Of Two Minds
From a young age, bilingualism makes unique demands on the brain.
By Matthew Hutson published September 1, 2008 - last reviewed on June 9, 2016
First Come, First Served
Languages learned before the age of 5 are represented differently in the brain than are later languages. For example, they trigger sensory associations more actively. Researchers can detect the native tongues among highly proficient bilinguals simply by monitoring neural activity as subjects read.
Lingual Life Extension
Learning a second language can help you out decades down the road. On average, lifelong bilinguals incur dementia four years later than others, adding to the evidence that lifestyle can be more neuroprotective than drugs.
What's It Called?
Don't worry if Johnny loses some English vocab on his trip to France. Research finds that it's not from atrophy of the old tongue; the new one is running interference. To better learn new labels for things, the brain suppresses previously learned terms.
Infants as young as 4 months can tell when a speaker switches languages just by watching the mouth—a marker of how important visual cues are to language learning. But by 8 months only babies raised in bilingual households have this ability; without continued exposure, some perceptual abilities wane.
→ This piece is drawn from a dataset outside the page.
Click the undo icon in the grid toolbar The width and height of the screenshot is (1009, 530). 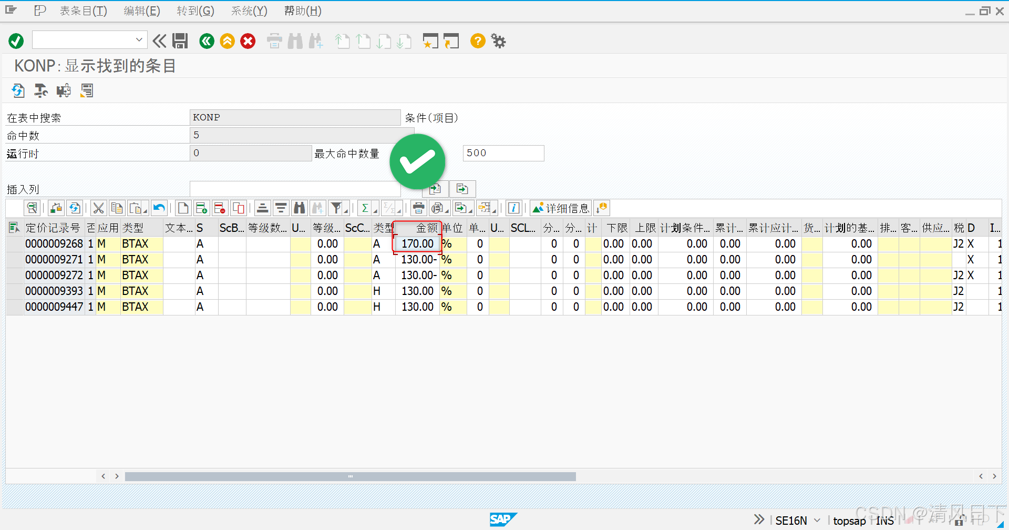pyautogui.click(x=159, y=208)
Cultural cues such as national flags can trigger different values and even different elements of your personality. Language acts as one cue: Researchers find that Spanish-English bilinguals are more assertive and achievement-oriented when using English, which seems in line with American culture.
Babies in bilingual households are slow to develop the ability to discriminate subtle differences between similar-sounding words such as "bad" and "dad." Instead, they devote attention to the meanings of words in their expanding vocabularies.